──────── SOURCE RECORDS ────────

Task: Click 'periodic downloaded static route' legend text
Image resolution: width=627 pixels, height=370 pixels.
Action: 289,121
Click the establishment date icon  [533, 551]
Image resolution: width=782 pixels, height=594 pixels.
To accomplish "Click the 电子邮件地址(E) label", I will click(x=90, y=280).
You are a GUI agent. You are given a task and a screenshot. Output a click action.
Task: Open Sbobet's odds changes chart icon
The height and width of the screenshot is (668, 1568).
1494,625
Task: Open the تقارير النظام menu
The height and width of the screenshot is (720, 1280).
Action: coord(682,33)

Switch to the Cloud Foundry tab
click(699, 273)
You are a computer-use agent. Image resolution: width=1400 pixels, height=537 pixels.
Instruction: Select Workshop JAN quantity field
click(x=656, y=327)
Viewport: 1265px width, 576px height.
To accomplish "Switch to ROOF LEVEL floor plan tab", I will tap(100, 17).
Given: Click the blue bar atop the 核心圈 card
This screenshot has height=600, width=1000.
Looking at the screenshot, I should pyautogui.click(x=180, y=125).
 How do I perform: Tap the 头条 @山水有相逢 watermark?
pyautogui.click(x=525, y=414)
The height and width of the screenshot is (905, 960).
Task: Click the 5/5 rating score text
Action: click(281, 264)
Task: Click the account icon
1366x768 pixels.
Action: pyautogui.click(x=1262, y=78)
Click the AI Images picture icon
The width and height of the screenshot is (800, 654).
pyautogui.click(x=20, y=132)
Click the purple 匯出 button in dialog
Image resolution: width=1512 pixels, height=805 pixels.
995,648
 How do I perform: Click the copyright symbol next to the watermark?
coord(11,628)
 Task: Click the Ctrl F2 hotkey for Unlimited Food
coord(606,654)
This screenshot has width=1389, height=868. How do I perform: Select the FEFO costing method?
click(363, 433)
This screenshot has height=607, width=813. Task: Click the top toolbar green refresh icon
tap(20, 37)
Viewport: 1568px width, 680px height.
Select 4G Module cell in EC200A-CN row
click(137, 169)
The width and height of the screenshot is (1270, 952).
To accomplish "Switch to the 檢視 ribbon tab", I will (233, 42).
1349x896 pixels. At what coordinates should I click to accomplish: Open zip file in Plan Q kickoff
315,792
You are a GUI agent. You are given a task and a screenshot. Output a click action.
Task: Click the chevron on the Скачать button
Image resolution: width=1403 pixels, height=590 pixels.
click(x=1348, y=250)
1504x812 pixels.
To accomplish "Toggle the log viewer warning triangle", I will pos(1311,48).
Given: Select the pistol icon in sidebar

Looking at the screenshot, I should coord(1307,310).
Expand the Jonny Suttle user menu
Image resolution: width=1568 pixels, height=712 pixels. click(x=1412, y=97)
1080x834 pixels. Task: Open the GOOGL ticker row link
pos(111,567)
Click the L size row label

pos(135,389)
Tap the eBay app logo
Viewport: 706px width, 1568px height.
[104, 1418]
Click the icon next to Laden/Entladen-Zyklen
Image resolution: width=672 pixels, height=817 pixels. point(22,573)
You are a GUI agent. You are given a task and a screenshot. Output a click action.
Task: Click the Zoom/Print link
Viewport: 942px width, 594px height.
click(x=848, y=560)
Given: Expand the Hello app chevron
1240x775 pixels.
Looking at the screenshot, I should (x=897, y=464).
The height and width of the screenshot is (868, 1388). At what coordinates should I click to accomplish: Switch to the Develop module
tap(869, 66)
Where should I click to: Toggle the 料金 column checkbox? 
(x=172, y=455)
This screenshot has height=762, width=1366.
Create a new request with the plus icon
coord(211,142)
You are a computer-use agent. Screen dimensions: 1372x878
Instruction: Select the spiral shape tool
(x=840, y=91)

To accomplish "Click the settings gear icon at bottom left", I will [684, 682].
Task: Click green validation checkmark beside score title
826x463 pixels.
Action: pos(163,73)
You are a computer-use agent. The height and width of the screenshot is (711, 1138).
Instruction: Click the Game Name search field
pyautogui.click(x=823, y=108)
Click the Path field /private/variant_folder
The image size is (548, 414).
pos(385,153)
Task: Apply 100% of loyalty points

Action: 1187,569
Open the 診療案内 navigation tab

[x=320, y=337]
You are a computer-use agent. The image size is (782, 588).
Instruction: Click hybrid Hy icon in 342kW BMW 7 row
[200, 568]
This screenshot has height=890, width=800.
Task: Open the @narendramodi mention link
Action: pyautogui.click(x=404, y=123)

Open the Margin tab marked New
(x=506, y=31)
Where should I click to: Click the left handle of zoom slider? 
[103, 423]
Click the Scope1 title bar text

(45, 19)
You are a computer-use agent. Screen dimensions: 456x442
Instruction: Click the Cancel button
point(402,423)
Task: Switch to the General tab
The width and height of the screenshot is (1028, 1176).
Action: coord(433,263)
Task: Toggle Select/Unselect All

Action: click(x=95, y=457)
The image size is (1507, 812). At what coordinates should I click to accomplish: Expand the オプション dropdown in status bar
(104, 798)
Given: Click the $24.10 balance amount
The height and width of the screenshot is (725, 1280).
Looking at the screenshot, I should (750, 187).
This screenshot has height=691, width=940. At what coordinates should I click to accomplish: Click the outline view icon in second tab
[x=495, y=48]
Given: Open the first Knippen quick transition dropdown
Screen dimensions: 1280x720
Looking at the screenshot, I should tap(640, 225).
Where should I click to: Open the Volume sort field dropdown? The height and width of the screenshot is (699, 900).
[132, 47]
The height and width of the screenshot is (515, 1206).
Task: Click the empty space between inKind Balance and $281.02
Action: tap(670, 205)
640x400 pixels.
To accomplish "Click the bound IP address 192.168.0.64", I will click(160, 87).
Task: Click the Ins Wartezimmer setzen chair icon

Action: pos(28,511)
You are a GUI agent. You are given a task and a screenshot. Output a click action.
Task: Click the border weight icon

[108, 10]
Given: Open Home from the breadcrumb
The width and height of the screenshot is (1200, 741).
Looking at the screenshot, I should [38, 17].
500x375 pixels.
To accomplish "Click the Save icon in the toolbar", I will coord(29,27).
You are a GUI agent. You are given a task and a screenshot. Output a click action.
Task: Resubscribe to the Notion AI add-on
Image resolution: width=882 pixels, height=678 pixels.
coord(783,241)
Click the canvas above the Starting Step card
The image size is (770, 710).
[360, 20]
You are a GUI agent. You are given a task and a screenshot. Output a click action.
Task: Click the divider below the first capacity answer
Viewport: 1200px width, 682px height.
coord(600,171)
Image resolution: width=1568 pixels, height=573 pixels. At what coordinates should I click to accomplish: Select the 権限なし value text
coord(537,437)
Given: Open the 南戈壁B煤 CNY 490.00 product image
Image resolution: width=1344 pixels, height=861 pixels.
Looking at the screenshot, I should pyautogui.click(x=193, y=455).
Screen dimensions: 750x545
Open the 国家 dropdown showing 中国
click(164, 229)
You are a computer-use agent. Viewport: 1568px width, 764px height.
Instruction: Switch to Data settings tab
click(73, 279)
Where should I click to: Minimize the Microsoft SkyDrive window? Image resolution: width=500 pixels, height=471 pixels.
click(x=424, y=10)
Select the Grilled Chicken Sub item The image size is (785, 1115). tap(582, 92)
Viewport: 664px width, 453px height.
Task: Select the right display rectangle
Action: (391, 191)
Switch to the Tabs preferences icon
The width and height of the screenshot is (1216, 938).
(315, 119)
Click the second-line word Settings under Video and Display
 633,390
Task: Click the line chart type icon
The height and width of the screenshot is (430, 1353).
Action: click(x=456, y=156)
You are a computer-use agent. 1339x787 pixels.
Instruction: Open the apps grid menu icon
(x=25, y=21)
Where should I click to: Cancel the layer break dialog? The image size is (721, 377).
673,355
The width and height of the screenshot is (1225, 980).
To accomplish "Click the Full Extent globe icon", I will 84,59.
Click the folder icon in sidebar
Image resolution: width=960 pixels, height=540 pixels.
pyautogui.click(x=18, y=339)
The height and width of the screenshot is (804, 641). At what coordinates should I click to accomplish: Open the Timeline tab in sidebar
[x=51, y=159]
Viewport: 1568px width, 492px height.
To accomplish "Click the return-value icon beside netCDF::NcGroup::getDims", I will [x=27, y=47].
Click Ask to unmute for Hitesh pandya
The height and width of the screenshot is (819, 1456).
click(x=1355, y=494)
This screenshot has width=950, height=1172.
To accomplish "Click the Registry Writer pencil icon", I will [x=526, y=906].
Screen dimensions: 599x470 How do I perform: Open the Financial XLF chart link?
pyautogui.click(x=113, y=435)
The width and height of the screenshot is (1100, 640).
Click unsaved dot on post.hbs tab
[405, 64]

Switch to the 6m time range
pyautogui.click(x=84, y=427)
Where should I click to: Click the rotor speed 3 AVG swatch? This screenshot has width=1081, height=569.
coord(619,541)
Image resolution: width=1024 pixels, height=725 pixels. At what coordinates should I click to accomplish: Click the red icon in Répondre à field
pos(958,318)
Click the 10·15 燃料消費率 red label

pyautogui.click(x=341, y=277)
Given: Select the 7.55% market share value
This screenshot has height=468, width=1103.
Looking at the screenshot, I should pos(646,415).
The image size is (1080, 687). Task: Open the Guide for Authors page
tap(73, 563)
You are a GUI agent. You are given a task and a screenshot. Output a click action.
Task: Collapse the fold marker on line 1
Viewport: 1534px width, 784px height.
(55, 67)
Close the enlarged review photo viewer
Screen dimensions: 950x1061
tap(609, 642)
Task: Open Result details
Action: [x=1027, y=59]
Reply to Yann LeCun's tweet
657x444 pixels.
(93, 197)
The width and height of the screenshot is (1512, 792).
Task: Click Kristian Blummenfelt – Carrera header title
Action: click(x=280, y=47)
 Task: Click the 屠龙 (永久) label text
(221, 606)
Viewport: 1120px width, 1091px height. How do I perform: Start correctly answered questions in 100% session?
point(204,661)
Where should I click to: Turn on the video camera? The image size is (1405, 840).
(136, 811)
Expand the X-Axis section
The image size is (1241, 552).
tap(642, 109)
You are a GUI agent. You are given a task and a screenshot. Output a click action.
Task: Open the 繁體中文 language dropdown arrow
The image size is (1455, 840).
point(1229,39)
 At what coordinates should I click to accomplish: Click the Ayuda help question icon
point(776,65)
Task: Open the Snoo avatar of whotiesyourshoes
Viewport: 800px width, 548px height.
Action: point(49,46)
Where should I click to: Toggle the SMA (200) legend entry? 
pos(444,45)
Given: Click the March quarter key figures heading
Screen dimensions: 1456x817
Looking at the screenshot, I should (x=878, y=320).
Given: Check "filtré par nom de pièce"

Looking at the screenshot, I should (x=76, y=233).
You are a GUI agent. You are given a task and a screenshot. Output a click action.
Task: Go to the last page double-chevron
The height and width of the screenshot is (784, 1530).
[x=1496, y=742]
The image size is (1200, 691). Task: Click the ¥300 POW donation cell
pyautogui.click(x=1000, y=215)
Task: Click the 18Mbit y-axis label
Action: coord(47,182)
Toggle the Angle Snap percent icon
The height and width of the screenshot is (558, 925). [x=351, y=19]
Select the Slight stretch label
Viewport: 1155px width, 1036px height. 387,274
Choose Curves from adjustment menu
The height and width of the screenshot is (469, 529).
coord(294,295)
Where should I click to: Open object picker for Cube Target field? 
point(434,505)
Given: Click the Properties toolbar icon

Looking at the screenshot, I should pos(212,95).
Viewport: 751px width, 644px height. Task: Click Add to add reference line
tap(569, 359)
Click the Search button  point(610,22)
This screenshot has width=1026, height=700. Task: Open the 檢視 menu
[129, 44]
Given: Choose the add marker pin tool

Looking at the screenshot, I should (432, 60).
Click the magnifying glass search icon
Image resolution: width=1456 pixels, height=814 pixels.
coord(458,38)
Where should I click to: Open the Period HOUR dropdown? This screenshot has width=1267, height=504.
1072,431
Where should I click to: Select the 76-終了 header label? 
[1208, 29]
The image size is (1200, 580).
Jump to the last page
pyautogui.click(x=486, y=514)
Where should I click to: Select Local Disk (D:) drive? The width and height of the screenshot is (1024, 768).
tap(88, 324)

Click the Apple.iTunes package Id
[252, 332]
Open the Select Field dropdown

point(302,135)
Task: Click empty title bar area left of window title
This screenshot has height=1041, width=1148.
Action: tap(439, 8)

────────

TASK STATEMENT: All lines of the material that contain the string "chevron" are to be copied.

ANSWER:
Task: Click the chevron on the Скачать button
Given: Expand the Hello app chevron
Task: Go to the last page double-chevron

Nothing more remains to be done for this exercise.